*Что требуется*: Допишите приведенный ниже дневник о пребывании на курорте, продолжив его после последнего предложения.

*Текст для изучения*:
Холодно. Частенько идет дождь. Никуда не ходили. Все время сидели в комнате. Вечером было кино «Хай живе родная Беларусь». В кино мы с Виктором тоже не ходили. Спать лег пораньше. С Аней не разговариваем. У меня тоже есть гордость. Да и вообще я не люблю, когда мне читают разную мораль. А то, что я переживаю и скучаю о Борисе и Зиночке, так об этом я сам лишь знаю. Я их даже во сне все время вижу.
На ванны хожу через день, но пока ничего еще от них не чувствую. Этот воздух так вреден, что даже часы и металлические предметы с собой брать не разрешается. Часы я не беру, а у меня в кармане лежала мелочь, так она вся уже почернела. Я нарочно не буду ее убирать до конца лечения – посмотрим, что получится.
22 июня 1947 года
В 1941 году я в эти дни был как раз в Москве и видел там начало войны. А сейчас вот отдыхаю и лечусь на курорте. Но мне так здесь не нравится, что скажи мне: «Поезжай домой», и я не задумываясь уехал бы.

*Исходные данные*:
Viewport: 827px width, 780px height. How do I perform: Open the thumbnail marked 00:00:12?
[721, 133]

---

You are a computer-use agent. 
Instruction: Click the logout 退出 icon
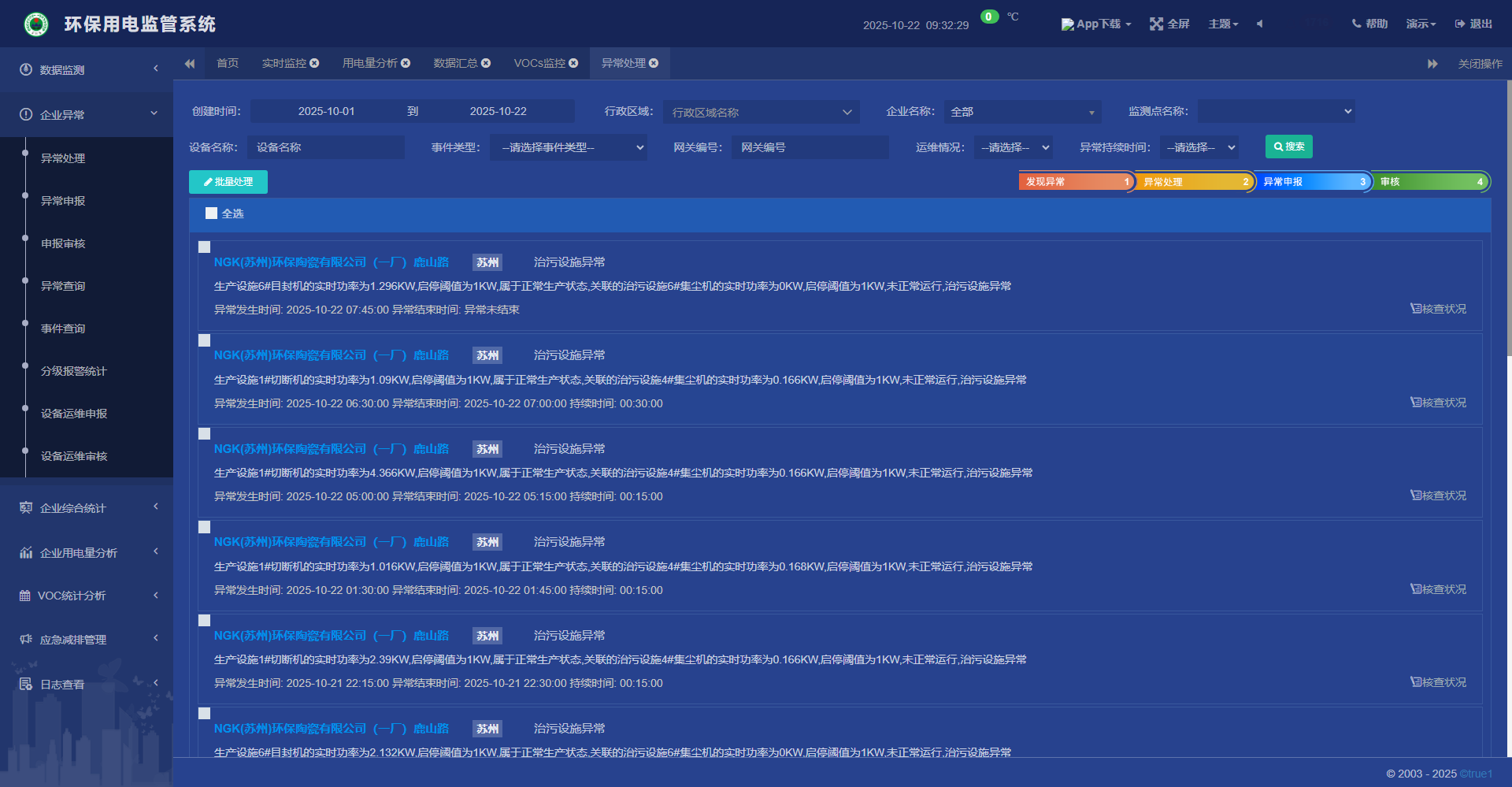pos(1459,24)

* * *

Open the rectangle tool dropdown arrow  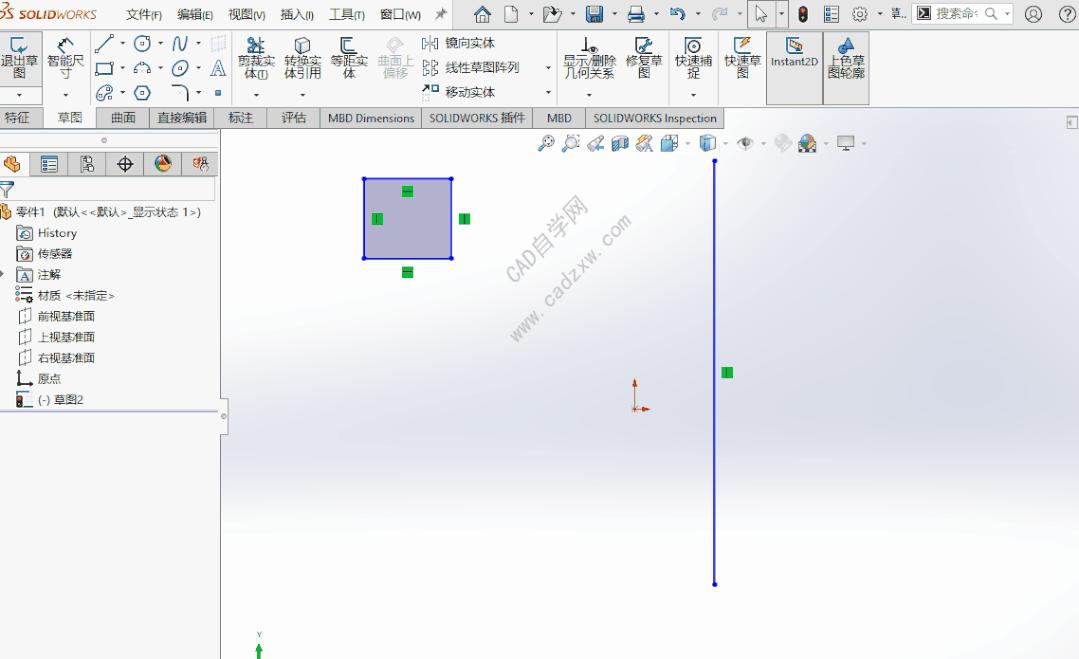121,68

*Ответ на задание*:
День с утра был пасмурный, но к вечеру погода разыгралась, и вот вечером снова произошло столкновение с Анной. Перед ужином я играл в бильярд, а та черная девчонка сидела на веранде. А в столовую мы шли вместе несколько человек, и вот Анна налетела на эту девчонку и давай ее при всех «страшить», что она будто бы за мной бегает, разбивает семью и т.д. и т.д. Та, конечно, растерялась. Я сказал Ане, что она все это кричит напрасно. Ну, тут она и на меня напустилась. Но ведь я не девочка и не ее Яша. Я, конечно, не вытерпел и так ее обматерил при всех, что она еще дня три ходить красная будет. Это ей наука – пусть не связывается со мной. Я и так очень нервный, да если она еще будет меня злить, так совсем становлюсь «психом».
А Зиночке своей я как был верен, так и останусь. Она, по-моему, сама за последнее время замечала, что я ее люблю, хотя и не говорю об этом. А уж мое поведение на курорте ничем не запачкано. Наоборот, я всегда стараюсь уединиться.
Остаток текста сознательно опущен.